24th January, 2025|Luke Jeffs
Clear Street, the US firm aiming to shake-up futures clearing, is ramping up in London, hiring a dozen brokers in the past two months after securing in October approval to open a UK entity.
New York-based Clear Street, approved on October 17 by the Financial Conduct Authority as first reported by FOW, has hired a dozen brokers since the middle of November, including three from Sigma Broking and six from TD Execution Services.
Clear Street UK hired in November Tracy Mills as an executive director with oversight of compliance and anti-money laundering. She joined from TD, having previously worked at Marex and Cantor Fitzgerald.
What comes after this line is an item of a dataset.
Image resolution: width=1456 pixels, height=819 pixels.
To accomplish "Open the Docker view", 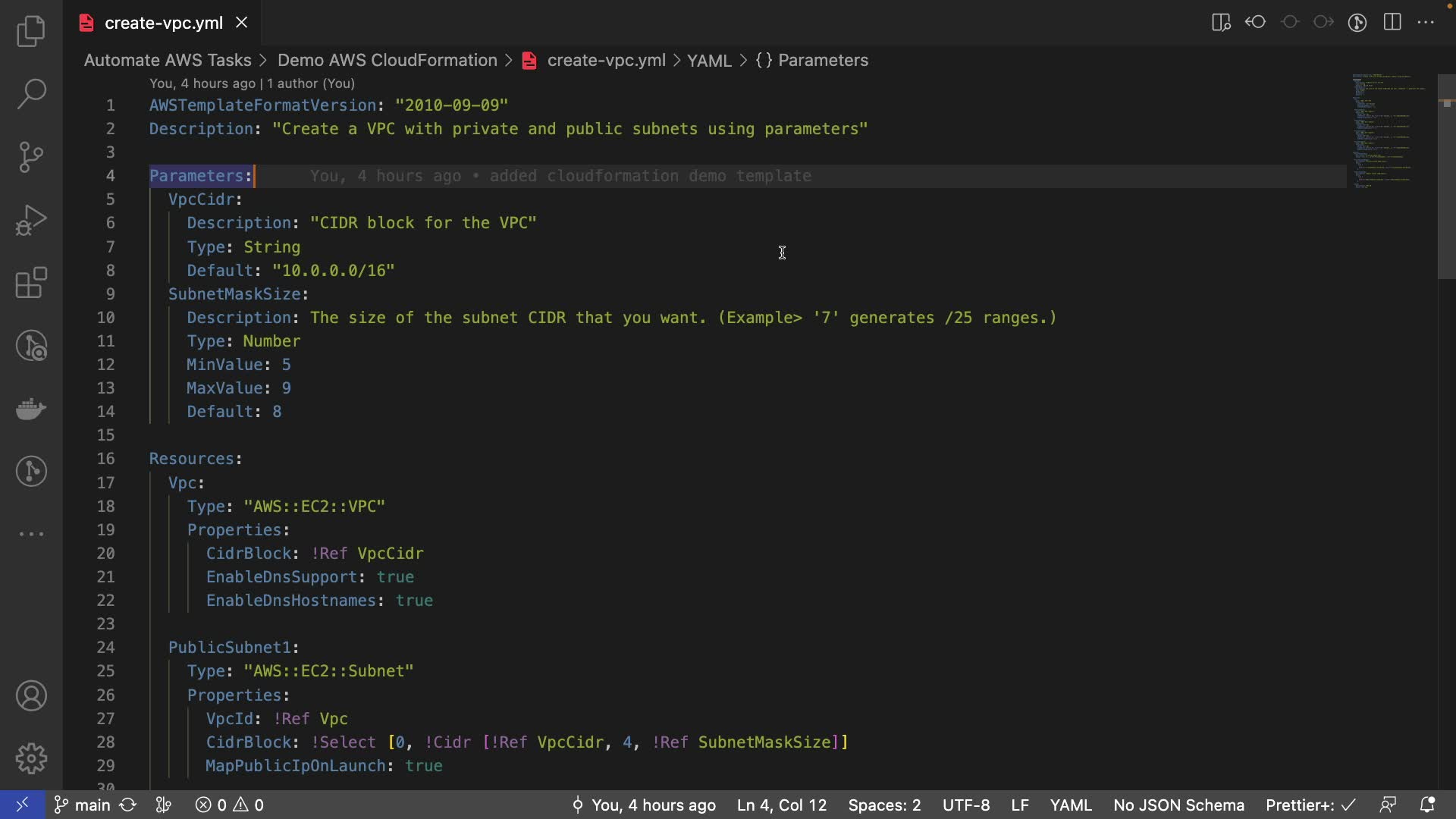I will pos(31,409).
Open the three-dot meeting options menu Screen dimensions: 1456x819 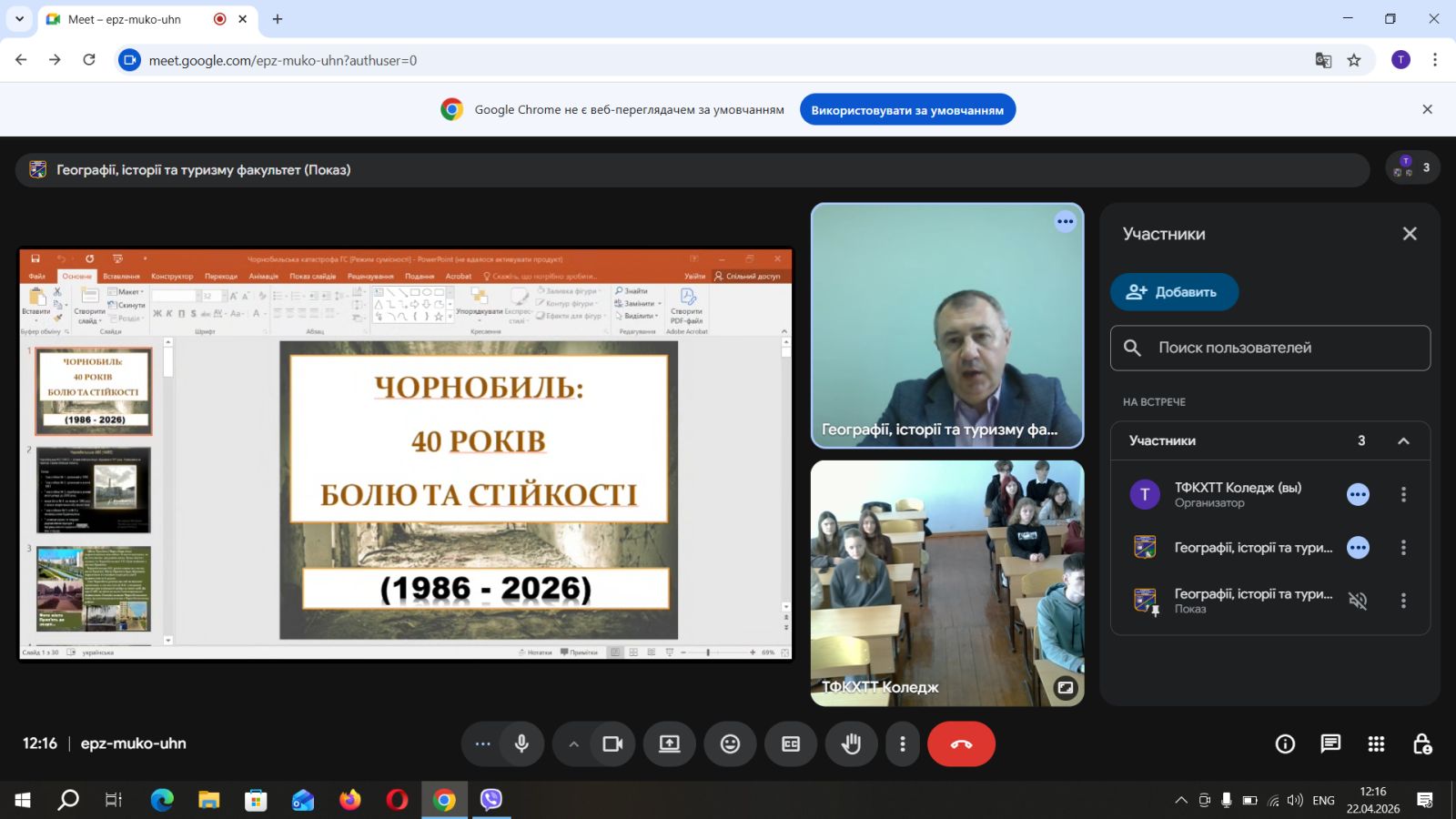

Mills was joined last month by Tarquin Orchard, Alastair Mankin, Calvin Lee, Charles Hawkesworth and Sebastian Greensmith, all of whom focused on event-driven strategies at TD.
Clear Street hired on November 27 metals brokers Paul Apps, Ashley Davies and Mark Constantinides from Sigma.
The group also hired Jamie Purnell from Nomura in November, Sean Conway from ZFX in December and Paul Mitchell from CMC Markets last week.
A spokeswoman for Clear Street said: “We are delighted to continue building our global business as we scale up operations in the UK. We’ve made some incredible hires under the leadership of Jacinda Fahey, our CEO of Clear Street UK and Europe, and expect the momentum to continue.”
Fahey, formerly the chief operating officer at Deutsche Bank’s equities prime broking arm, became chief executive in October, working with chairman Chris Pento and executive director Carlos Fernandez.
Ed Tilly, the former chief executive of Cboe Global Markets, became group chief executive of Clear Street last month, replacing Pento.
Clear Street launched its US futures clearing and execution service in late April just weeks after making available its US equities and options clearing services which the firm described at the time as “the first successful entry into the professional clearing market in close to a decade”.